• **Your tasks**
a: According to the extract on special feature writing, what aim is a perfectly legitimate end in that kind of writing?
b: Continue the extract on writing special feature articles from its last sentence.

• **Extract to read**
§ §
When, for example, a writer is about to prepare an article, based on experience, about keeping bees on a small suburban place, he will find that he may write his story in any one of three ways. The difficulties experienced by the amateur bee-keeper in trying to handle bees in a small garden could be treated humorously with no other purpose ihan to amuse. Or the keeping of bees under such circumstances might be described as an interesting example of enterprise on the part of a city man living in the suburbs. Or, in order to show other men and women similarly situated just how to keep bees, the writer might explain exactly what any person would need to know to attain success in such a venture. Just as the purpose of these articles would vary, so the material and the point of view would differ.
Entertaining Articles. To furnish wholesome entertainment is a perfectly legitimate end in special feature writing. There is no reason why the humor, the pathos, the romance, the adventure, and mystery in life should not be presented in special feature stories for our entertainment and amusement, just as they are presented for the same purpose in the short story, the drama, and the photo-play. Many readers find special feature stories with real persons, real places, and real circumstances, more entertaining than fiction. A writer with the ability to see the comedies and the tragedies in the events constantly happening about him, or frequently reported in the press, will never lack for subjects and material.
§ §
• **Given records**
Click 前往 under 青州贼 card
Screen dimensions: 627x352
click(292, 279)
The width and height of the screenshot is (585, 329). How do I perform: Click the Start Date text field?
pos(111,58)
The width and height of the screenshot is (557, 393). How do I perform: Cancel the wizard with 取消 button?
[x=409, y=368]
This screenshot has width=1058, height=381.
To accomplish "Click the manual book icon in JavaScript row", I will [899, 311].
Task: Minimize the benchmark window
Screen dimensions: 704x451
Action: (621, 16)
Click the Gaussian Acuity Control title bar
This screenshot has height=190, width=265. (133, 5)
§ §
• **Responses to the exercise**
a: To furnish wholesome entertainment.

b:
Wholesome Entertainment. The effect of entertaining stories on the ideas and ideals of readers ought not to be overlooked. According to the best journalistic standards, nothing should be printed that will exert a demoralizing or unwholesome influence. Constructive journalism goes a step further when it insists that everything shall tend to be helpful and constructive. This practice applies alike to news stories and to special articles.
These standards do not necessarily exclude news and special feature stories that deal with crime, scandal, and similar topics; but they do demand that the treatment of such subjects shall not be suggestive or offensive. To portray violators of the criminal or moral codes as heroes worthy of emulation; to gratify some readers' taste for the morbid; to satisfy other readers by exploiting sex—all are alike foreign to the purpose of respectable journalism. No self-respecting writer will lend the aid of his pen to such work, and no self-respecting editor will publish it.
To deter persons from committing similar crimes and follies should be the only purpose in writing on such topics. The thoughtful writer, therefore, must guard against the temptation to surround wrong-doers with the glamour of heroic or romantic adventure, and, by sentimental treatment, to create sympathy for the undeserving culprit. Violations of law and of the conventions of society ought to be shown to be wrong, even when the wrong-doer is deserving of some sympathy. This need not be done by moralizing and editorializing. A much better way is to emphasize, as the results of wrong-doing, not only legal punishment and social ostracism, but the pangs of a guilty conscience, and the disgrace to the culprit and his family.
A cynical or flippant treatment of serious subjects gives many readers a false and distorted view of life. Humor does not depend on ridicule or satire. The fads and foibles of humanity can be good-naturedly exposed in humorous articles that have no sting. Although many topics may very properly be treated lightly, others demand a serious, dignified style.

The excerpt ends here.